No dia 10 de junho, na Amareleja, Alentejo, uma família cigana desentendeu-se. Sancho Cardas, de 67 anos, matou o filho, António, de 40, por este discordar do casamento de uma menina, da família, de apenas 14 anos.
A organização não-governamental ‘Roma Influencers Network’ acaba de publicar um estudo sobre o casamento e maternidade precoces em comunidades ciganas de quatro países: Portugal, Irlanda, Grécia e Roménia.
Foram ouvidas 130 mulheres, neste projeto apoiado pelo programa ‘Eramus +’. As conclusões do estudo revelam as tradições ciganas, mas também a vontade de mudar.
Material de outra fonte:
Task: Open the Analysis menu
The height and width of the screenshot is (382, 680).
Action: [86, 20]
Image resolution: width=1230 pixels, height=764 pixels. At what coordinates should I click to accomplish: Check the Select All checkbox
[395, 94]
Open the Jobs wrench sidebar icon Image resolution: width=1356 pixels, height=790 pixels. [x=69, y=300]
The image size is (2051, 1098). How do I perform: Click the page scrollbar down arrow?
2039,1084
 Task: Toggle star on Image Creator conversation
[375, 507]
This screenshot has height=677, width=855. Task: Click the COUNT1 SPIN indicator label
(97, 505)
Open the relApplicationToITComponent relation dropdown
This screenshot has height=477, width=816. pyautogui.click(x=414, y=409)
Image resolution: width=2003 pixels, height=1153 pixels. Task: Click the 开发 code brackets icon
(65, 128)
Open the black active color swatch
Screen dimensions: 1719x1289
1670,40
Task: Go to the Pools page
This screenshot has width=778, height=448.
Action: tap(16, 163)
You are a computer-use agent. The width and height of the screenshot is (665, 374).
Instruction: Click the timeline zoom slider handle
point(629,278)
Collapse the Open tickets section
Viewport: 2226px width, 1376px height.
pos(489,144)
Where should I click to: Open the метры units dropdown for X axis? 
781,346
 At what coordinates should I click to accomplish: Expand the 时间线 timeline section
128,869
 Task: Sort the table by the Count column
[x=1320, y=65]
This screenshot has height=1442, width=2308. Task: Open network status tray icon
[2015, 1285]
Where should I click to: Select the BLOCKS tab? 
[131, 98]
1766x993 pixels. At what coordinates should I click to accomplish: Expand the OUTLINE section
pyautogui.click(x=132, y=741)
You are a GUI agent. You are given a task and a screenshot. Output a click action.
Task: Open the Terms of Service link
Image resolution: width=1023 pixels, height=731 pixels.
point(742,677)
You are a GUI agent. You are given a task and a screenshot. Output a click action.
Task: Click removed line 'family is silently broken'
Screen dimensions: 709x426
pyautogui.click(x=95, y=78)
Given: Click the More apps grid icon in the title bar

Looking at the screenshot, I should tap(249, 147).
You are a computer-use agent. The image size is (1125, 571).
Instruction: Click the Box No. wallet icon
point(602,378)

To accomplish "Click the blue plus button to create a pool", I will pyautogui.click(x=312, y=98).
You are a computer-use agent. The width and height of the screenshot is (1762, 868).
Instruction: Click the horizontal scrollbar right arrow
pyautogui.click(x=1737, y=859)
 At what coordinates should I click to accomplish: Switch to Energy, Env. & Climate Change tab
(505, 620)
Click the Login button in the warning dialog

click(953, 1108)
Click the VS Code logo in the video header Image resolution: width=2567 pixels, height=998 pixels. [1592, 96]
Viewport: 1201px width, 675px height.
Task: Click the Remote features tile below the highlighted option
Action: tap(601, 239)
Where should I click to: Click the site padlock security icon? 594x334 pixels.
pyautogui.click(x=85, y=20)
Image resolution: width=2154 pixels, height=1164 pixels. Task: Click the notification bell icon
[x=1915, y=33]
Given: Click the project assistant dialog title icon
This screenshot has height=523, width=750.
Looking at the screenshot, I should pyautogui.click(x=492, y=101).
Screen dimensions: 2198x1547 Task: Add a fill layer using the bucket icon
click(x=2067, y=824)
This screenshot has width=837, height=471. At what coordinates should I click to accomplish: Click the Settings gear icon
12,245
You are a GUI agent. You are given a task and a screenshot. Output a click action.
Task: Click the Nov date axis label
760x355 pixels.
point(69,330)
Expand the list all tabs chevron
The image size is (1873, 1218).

Em Portugal, entre 2012 e 2022, casaram-se 1051 raparigas e 303 rapazes entre os 16 e os 17 anos. Uma realidade que, aos dias de hoje, já não seria possível. A lei 39/2025 de 1 de abril proíbe o casamento de menores, incluindo o casamento infantil, precoce ou forçado. Nestes casos poderão ser acionadas as autoridades de promoção dos direitos e proteção da criança e do jovem em perigo. A nova lei acabou por também alterar o Código Civil e a Lei de Proteção de Crianças e Jovens em Perigo.
No entanto, entre a comunidade cigana, continua a contornar-se a lei e há uma realidade paralela à dos números oficiais: os jovens não casam no registo civil, até porque não o podem fazer antes da maioridade, mas juntam-se, em uniões de facto informais.
Nas conversas tidas com os investigadores deste estudo, as ciganas revelam, na maior parte dos casos, terem tido o desejo de casar-se cedo. Logo a seguir, cumprindo a tradição, vem a maternidade.
“Nas comunidades ciganas, a maternidade precoce é considerada normal, por isso tem um aspeto cultural subjacente”, revelam os autores do relatório comparativo entre os quatro países. “Em certas comunidades, a sexualidade está associada ao casamento e à procriação.”
Há quem se arrependa de ter seguido a tradição. 42% das inquiridas portuguesas revelou ter casado antes dos 18 anos e dessas, 26,3% das que engravidaram antes da maioridade, referiram que gostariam de ter estudado mais ou até entrado no ensino superior. Ao mesmo tempo, 63,2% confessaram que preferiam ter tido mais tempo para brincar.